The BNZ Broker Hub is only accepting new-to-bank deals for owner occupiers up to 80% LVR, and investors up to 60%, according to a memo sent out to advisers last week.
Owner-occupied deals over 80% LVR will not be accepted unless they are existing BNZ customers, according to the broker update. The same goes for investors above 60% LVR.
New-to-bank customers will not be eligible for housing under construction (HUC) deals, according to the note.
While all applications over 90% LVR will be rejected, regardless of whether the customer is an existing client or not.
The limits come as the big four bank attempts to reduce turnaround times and clear a backlog of applications.
The volume of deals since the pandemic, and lack of staff to process deals, have hindered turnaround times across the banking sector.
BNZ has notified brokers of a turnaround time of 10 working days from the date it has "received all the information we need to make a credit decision".
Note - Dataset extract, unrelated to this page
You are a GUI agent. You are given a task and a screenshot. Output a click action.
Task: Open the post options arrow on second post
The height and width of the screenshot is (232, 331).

"BNZ's existing customers are taking priority, followed by low risk deals," one adviser said.
According to advisers, the strict limits have been put in place to speed up turnaround times, and do not mark a permanent change in the bank's risk appetite for specific deals.
"They are just snowed under and slow, slow, slow. So they are trying to reduce the inflow more than anything I think," an adviser commented.
BNZ said the broker application settings were changed earlier this year amid "unprecedented demand", to help it prioritise existing customers, owner-occupiers, and first home buyers.
A spokesman said: "This policy is continually being reviewed. Last week we made a change to allow existing BNZ investor exemption applications, and we’ll continue to monitor and review it as market conditions change."